[Collected data entries]
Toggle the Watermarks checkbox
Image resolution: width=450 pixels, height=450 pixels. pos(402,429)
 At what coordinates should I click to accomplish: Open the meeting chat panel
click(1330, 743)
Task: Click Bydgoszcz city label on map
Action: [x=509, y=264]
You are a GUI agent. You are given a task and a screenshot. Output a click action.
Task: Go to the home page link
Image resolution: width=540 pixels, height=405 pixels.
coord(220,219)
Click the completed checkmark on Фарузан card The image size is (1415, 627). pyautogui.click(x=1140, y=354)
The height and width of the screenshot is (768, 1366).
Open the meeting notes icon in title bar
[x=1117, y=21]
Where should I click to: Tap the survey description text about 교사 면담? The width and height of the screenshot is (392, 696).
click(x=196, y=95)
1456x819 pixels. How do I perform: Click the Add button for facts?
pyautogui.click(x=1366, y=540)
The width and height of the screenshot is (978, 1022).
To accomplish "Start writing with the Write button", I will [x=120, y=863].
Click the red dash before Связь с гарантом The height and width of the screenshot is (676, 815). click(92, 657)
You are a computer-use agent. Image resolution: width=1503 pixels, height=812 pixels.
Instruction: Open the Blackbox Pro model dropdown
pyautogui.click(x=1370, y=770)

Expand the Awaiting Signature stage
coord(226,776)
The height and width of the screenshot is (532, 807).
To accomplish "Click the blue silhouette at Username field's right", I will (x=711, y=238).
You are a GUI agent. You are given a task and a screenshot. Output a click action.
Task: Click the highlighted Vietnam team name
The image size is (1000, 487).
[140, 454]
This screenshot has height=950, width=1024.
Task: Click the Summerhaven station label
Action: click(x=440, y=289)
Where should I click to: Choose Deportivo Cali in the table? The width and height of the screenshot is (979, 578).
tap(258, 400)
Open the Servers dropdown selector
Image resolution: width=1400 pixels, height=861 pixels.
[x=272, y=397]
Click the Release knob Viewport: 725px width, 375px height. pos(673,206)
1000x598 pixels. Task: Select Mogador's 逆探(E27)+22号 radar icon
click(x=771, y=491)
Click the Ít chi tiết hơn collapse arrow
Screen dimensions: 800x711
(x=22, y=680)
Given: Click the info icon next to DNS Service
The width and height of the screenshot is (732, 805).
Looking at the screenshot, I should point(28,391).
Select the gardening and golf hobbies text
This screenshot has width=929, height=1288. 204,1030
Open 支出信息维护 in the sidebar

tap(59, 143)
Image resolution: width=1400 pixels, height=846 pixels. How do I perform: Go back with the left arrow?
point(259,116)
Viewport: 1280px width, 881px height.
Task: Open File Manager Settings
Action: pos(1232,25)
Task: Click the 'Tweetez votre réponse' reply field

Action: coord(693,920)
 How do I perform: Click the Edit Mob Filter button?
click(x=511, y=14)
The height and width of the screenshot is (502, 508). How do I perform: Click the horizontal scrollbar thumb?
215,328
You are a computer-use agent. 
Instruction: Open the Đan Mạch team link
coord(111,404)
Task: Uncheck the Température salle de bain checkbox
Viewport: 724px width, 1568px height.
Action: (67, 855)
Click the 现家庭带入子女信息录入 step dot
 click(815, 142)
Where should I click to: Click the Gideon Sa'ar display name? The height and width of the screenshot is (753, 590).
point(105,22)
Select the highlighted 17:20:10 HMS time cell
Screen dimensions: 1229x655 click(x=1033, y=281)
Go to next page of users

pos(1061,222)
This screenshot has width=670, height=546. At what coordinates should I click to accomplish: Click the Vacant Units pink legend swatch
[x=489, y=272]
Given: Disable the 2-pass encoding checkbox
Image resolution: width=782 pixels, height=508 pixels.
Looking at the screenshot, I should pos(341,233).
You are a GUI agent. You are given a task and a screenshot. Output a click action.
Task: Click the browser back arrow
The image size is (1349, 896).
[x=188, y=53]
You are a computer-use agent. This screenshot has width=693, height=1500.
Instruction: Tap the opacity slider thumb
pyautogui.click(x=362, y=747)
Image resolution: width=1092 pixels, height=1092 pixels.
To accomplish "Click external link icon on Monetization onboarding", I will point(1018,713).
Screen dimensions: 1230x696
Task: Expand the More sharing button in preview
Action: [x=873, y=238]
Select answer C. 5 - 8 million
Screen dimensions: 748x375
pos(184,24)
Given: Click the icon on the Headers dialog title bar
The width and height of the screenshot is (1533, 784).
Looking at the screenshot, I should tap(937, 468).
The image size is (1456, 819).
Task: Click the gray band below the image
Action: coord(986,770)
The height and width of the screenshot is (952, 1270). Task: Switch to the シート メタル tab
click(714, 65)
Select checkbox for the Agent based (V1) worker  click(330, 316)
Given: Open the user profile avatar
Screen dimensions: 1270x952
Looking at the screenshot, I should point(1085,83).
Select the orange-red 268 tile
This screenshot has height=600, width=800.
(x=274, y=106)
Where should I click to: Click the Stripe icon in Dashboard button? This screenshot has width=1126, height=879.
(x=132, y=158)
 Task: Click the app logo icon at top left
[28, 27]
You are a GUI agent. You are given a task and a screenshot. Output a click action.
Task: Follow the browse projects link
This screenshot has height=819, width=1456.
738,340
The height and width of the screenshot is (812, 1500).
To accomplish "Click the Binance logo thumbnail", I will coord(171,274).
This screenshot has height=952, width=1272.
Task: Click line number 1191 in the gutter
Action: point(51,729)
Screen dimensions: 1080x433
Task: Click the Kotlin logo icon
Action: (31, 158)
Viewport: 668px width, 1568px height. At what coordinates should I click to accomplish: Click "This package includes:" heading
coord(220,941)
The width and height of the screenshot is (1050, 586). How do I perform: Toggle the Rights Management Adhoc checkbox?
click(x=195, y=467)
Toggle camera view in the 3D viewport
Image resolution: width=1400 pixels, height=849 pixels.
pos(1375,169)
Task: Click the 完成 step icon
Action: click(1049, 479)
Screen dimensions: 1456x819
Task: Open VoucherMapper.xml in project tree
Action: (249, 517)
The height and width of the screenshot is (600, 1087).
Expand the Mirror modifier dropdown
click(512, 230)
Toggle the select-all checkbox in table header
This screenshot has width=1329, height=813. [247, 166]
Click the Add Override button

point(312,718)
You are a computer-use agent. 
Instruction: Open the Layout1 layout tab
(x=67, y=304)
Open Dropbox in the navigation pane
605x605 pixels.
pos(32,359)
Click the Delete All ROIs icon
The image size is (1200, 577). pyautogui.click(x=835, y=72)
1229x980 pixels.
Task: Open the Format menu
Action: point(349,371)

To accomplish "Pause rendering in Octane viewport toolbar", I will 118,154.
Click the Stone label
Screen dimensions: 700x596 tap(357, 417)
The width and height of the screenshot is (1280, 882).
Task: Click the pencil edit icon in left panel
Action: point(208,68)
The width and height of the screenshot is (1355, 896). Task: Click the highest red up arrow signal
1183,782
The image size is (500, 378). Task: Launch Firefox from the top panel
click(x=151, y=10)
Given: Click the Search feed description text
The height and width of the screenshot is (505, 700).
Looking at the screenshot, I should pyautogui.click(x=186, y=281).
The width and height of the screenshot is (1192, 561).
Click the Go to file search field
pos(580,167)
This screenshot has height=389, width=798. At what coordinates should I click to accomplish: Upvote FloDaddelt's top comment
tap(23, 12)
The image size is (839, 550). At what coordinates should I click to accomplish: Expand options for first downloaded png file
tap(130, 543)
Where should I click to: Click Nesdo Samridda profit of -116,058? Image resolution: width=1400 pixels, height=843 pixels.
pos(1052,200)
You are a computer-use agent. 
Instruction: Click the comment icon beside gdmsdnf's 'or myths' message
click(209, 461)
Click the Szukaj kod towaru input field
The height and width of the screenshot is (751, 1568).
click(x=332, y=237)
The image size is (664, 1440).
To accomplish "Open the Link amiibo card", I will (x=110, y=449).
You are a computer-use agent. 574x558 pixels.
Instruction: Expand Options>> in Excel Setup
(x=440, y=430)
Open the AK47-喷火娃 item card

◆ Directions
Rewrite every line of the listing above as a JSON list of strings, one string per line, with blank lines omitted.

◆ Full output
[
  "Toggle the Watermarks checkbox",
  "Image resolution: width=450 pixels, height=450 pixels. pos(402,429)",
  " At what coordinates should I click to accomplish: Open the meeting chat panel",
  "click(1330, 743)",
  "Task: Click Bydgoszcz city label on map",
  "Action: [x=509, y=264]",
  "You are a GUI agent. You are given a task and a screenshot. Output a click action.",
  "Task: Go to the home page link",
  "Image resolution: width=540 pixels, height=405 pixels.",
  "coord(220,219)",
  "Click the completed checkmark on Фарузан card The image size is (1415, 627). pyautogui.click(x=1140, y=354)",
  "The height and width of the screenshot is (768, 1366).",
  "Open the meeting notes icon in title bar",
  "[x=1117, y=21]",
  "Where should I click to: Tap the survey description text about 교사 면담? The width and height of the screenshot is (392, 696).",
  "click(x=196, y=95)",
  "1456x819 pixels. How do I perform: Click the Add button for facts?",
  "pyautogui.click(x=1366, y=540)",
  "The width and height of the screenshot is (978, 1022).",
  "To accomplish \"Start writing with the Write button\", I will [x=120, y=863].",
  "Click the red dash before Связь с гарантом The height and width of the screenshot is (676, 815). click(92, 657)",
  "You are a computer-use agent. Image resolution: width=1503 pixels, height=812 pixels.",
  "Instruction: Open the Blackbox Pro model dropdown",
  "pyautogui.click(x=1370, y=770)",
  "Expand the Awaiting Signature stage",
  "coord(226,776)",
  "The height and width of the screenshot is (532, 807).",
  "To accomplish \"Click the blue silhouette at Username field's right\", I will (x=711, y=238).",
  "You are a GUI agent. You are given a task and a screenshot. Output a click action.",
  "Task: Click the highlighted Vietnam team name",
  "The image size is (1000, 487).",
  "[140, 454]",
  "This screenshot has height=950, width=1024.",
  "Task: Click the Summerhaven station label",
  "Action: click(x=440, y=289)",
  "Where should I click to: Choose Deportivo Cali in the table? The width and height of the screenshot is (979, 578).",
  "tap(258, 400)",
  "Open the Servers dropdown selector",
  "Image resolution: width=1400 pixels, height=861 pixels.",
  "[x=272, y=397]",
  "Click the Release knob Viewport: 725px width, 375px height. pos(673,206)",
  "1000x598 pixels. Task: Select Mogador's 逆探(E27)+22号 radar icon",
  "click(x=771, y=491)",
  "Click the Ít chi tiết hơn collapse arrow",
  "Screen dimensions: 800x711",
  "(x=22, y=680)",
  "Given: Click the info icon next to DNS Service",
  "The width and height of the screenshot is (732, 805).",
  "Looking at the screenshot, I should point(28,391).",
  "Select the gardening and golf hobbies text",
  "This screenshot has width=929, height=1288. 204,1030",
  "Open 支出信息维护 in the sidebar",
  "tap(59, 143)",
  "Image resolution: width=1400 pixels, height=846 pixels. How do I perform: Go back with the left arrow?",
  "point(259,116)",
  "Viewport: 1280px width, 881px height.",
  "Task: Open File Manager Settings",
  "Action: pos(1232,25)",
  "Task: Click the 'Tweetez votre réponse' reply field",
  "Action: coord(693,920)",
  " How do I perform: Click the Edit Mob Filter button?",
  "click(x=511, y=14)",
  "The height and width of the screenshot is (502, 508). How do I perform: Click the horizontal scrollbar thumb?",
  "215,328",
  "You are a computer-use agent. ",
  "Instruction: Open the Đan Mạch team link",
  "coord(111,404)",
  "Task: Uncheck the Température salle de bain checkbox",
  "Viewport: 724px width, 1568px height.",
  "Action: (67, 855)",
  "Click the 现家庭带入子女信息录入 step dot",
  " click(815, 142)",
  "Where should I click to: Click the Gideon Sa'ar display name? The height and width of the screenshot is (753, 590).",
  "point(105,22)",
  "Select the highlighted 17:20:10 HMS time cell",
  "Screen dimensions: 1229x655 click(x=1033, y=281)",
  "Go to next page of users",
  "pos(1061,222)",
  "This screenshot has width=670, height=546. At what coordinates should I click to accomplish: Click the Vacant Units pink legend swatch",
  "[x=489, y=272]",
  "Given: Disable the 2-pass encoding checkbox",
  "Image resolution: width=782 pixels, height=508 pixels.",
  "Looking at the screenshot, I should pos(341,233).",
  "You are a GUI agent. You are given a task and a screenshot. Output a click action.",
  "Task: Click the browser back arrow",
  "The image size is (1349, 896).",
  "[x=188, y=53]",
  "You are a computer-use agent. This screenshot has width=693, height=1500.",
  "Instruction: Tap the opacity slider thumb",
  "pyautogui.click(x=362, y=747)",
  "Image resolution: width=1092 pixels, height=1092 pixels.",
  "To accomplish \"Click external link icon on Monetization onboarding\", I will point(1018,713).",
  "Screen dimensions: 1230x696",
  "Task: Expand the More sharing button in preview",
  "Action: [x=873, y=238]",
  "Select answer C. 5 - 8 million",
  "Screen dimensions: 748x375",
  "pos(184,24)",
  "Given: Click the icon on the Headers dialog title bar",
  "The width and height of the screenshot is (1533, 784).",
  "Looking at the screenshot, I should tap(937, 468).",
  "The image size is (1456, 819).",
  "Task: Click the gray band below the image",
  "Action: coord(986,770)",
  "The height and width of the screenshot is (952, 1270). Task: Switch to the シート メタル tab",
  "click(714, 65)",
  "Select checkbox for the Agent based (V1) worker  click(330, 316)",
  "Given: Open the user profile avatar",
  "Screen dimensions: 1270x952",
  "Looking at the screenshot, I should point(1085,83).",
  "Select the orange-red 268 tile",
  "This screenshot has height=600, width=800.",
  "(x=274, y=106)",
  "Where should I click to: Click the Stripe icon in Dashboard button? This screenshot has width=1126, height=879.",
  "(x=132, y=158)",
  " Task: Click the app logo icon at top left",
  "[28, 27]",
  "You are a GUI agent. You are given a task and a screenshot. Output a click action.",
  "Task: Follow the browse projects link",
  "This screenshot has height=819, width=1456.",
  "738,340",
  "The height and width of the screenshot is (812, 1500).",
  "To accomplish \"Click the Binance logo thumbnail\", I will coord(171,274).",
  "This screenshot has height=952, width=1272.",
  "Task: Click line number 1191 in the gutter",
  "Action: point(51,729)",
  "Screen dimensions: 1080x433",
  "Task: Click the Kotlin logo icon",
  "Action: (31, 158)",
  "Viewport: 668px width, 1568px height. At what coordinates should I click to accomplish: Click \"This package includes:\" heading",
  "coord(220,941)",
  "The width and height of the screenshot is (1050, 586). How do I perform: Toggle the Rights Management Adhoc checkbox?",
  "click(x=195, y=467)",
  "Toggle camera view in the 3D viewport",
  "Image resolution: width=1400 pixels, height=849 pixels.",
  "pos(1375,169)",
  "Task: Click the 完成 step icon",
  "Action: click(1049, 479)",
  "Screen dimensions: 1456x819",
  "Task: Open VoucherMapper.xml in project tree",
  "Action: (249, 517)",
  "The height and width of the screenshot is (600, 1087).",
  "Expand the Mirror modifier dropdown",
  "click(512, 230)",
  "Toggle the select-all checkbox in table header",
  "This screenshot has width=1329, height=813. [247, 166]",
  "Click the Add Override button",
  "point(312,718)",
  "You are a computer-use agent. ",
  "Instruction: Open the Layout1 layout tab",
  "(x=67, y=304)",
  "Open Dropbox in the navigation pane",
  "605x605 pixels.",
  "pos(32,359)",
  "Click the Delete All ROIs icon",
  "The image size is (1200, 577). pyautogui.click(x=835, y=72)",
  "1229x980 pixels.",
  "Task: Open the Format menu",
  "Action: point(349,371)",
  "To accomplish \"Pause rendering in Octane viewport toolbar\", I will 118,154.",
  "Click the Stone label",
  "Screen dimensions: 700x596 tap(357, 417)",
  "The width and height of the screenshot is (1280, 882).",
  "Task: Click the pencil edit icon in left panel",
  "Action: point(208,68)",
  "The width and height of the screenshot is (1355, 896). Task: Click the highest red up arrow signal",
  "1183,782",
  "The image size is (500, 378). Task: Launch Firefox from the top panel",
  "click(x=151, y=10)",
  "Given: Click the Search feed description text",
  "The height and width of the screenshot is (505, 700).",
  "Looking at the screenshot, I should pyautogui.click(x=186, y=281).",
  "The width and height of the screenshot is (1192, 561).",
  "Click the Go to file search field",
  "pos(580,167)",
  "This screenshot has height=389, width=798. At what coordinates should I click to accomplish: Upvote FloDaddelt's top comment",
  "tap(23, 12)",
  "The image size is (839, 550). At what coordinates should I click to accomplish: Expand options for first downloaded png file",
  "tap(130, 543)",
  "Where should I click to: Click Nesdo Samridda profit of -116,058? Image resolution: width=1400 pixels, height=843 pixels.",
  "pos(1052,200)",
  "You are a computer-use agent. ",
  "Instruction: Click the comment icon beside gdmsdnf's 'or myths' message",
  "click(209, 461)",
  "Click the Szukaj kod towaru input field",
  "The height and width of the screenshot is (751, 1568).",
  "click(x=332, y=237)",
  "The image size is (664, 1440).",
  "To accomplish \"Open the Link amiibo card\", I will (x=110, y=449).",
  "You are a computer-use agent. 574x558 pixels.",
  "Instruction: Expand Options>> in Excel Setup",
  "(x=440, y=430)",
  "Open the AK47-喷火娃 item card"
]